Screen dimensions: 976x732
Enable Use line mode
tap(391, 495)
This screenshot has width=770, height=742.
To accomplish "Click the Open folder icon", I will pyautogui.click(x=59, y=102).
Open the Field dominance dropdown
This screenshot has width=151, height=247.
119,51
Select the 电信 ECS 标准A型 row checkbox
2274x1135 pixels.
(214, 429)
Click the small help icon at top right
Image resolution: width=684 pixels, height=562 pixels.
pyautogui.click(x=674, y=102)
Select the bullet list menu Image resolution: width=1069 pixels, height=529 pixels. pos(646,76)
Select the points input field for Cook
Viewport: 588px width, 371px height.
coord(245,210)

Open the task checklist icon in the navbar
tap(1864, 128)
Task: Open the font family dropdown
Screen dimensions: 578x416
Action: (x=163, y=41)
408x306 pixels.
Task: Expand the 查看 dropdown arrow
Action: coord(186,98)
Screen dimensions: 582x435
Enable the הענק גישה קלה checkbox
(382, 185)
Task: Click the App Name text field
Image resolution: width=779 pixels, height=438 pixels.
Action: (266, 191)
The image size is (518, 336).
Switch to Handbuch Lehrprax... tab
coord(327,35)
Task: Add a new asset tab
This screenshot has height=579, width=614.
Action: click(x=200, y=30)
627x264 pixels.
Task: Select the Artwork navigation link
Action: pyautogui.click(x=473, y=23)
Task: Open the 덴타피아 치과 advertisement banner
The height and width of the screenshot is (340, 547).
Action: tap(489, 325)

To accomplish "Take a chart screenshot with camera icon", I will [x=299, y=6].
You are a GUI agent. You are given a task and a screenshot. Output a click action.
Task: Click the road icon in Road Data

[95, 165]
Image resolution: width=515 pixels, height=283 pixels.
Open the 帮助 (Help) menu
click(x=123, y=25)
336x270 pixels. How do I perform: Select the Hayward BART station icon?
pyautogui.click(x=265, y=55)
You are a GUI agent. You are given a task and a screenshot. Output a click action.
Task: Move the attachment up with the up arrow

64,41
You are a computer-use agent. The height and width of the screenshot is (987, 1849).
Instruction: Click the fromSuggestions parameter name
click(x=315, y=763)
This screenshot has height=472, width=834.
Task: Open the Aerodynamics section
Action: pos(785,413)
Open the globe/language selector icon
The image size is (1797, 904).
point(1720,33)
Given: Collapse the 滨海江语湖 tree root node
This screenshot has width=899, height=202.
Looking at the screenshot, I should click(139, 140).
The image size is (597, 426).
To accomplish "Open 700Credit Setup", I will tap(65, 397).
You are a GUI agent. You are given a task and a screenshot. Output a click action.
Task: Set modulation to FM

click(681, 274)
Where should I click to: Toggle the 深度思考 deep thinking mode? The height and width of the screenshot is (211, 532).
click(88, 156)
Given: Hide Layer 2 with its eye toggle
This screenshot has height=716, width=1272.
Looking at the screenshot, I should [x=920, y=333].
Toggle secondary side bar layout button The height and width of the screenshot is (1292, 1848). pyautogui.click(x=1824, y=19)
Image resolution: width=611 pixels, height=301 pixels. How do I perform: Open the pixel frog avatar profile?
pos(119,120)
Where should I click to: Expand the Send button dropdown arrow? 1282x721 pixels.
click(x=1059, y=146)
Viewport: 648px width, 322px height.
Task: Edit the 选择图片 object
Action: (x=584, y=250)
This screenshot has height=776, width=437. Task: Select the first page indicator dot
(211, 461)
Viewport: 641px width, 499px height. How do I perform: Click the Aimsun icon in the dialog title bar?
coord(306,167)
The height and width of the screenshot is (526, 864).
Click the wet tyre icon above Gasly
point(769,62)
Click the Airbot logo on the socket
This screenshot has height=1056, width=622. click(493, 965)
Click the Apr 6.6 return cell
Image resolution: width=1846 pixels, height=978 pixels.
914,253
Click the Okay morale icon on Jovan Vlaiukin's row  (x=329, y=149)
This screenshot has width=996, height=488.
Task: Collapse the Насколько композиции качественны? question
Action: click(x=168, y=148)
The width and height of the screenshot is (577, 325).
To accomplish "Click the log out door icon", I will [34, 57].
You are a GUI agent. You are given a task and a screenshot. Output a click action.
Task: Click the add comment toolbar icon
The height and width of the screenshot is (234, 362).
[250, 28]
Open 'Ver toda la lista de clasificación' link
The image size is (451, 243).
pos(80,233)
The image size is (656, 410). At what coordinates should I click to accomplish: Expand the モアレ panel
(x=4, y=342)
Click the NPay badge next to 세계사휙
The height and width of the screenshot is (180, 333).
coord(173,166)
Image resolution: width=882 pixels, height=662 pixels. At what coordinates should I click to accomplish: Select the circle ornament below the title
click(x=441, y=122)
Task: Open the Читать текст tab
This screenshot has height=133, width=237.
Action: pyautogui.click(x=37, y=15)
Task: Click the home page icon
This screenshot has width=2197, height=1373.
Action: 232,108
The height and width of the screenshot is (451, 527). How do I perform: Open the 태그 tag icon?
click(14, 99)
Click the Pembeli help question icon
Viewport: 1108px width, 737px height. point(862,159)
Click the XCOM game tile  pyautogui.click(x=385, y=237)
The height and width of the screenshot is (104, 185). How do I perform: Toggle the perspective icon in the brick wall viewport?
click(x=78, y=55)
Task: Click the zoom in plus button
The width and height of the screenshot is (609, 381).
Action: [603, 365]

REQUEST. Transcribe the records above verbatim, starting with the line containing "Task: Add a new asset tab" and going on through the line containing "click(x=123, y=25)", both included.

RESPONSE TO THE TASK.
Task: Add a new asset tab
This screenshot has height=579, width=614.
Action: click(x=200, y=30)
627x264 pixels.
Task: Select the Artwork navigation link
Action: pyautogui.click(x=473, y=23)
Task: Open the 덴타피아 치과 advertisement banner
The height and width of the screenshot is (340, 547).
Action: tap(489, 325)

To accomplish "Take a chart screenshot with camera icon", I will [x=299, y=6].
You are a GUI agent. You are given a task and a screenshot. Output a click action.
Task: Click the road icon in Road Data

[95, 165]
Image resolution: width=515 pixels, height=283 pixels.
Open the 帮助 (Help) menu
click(x=123, y=25)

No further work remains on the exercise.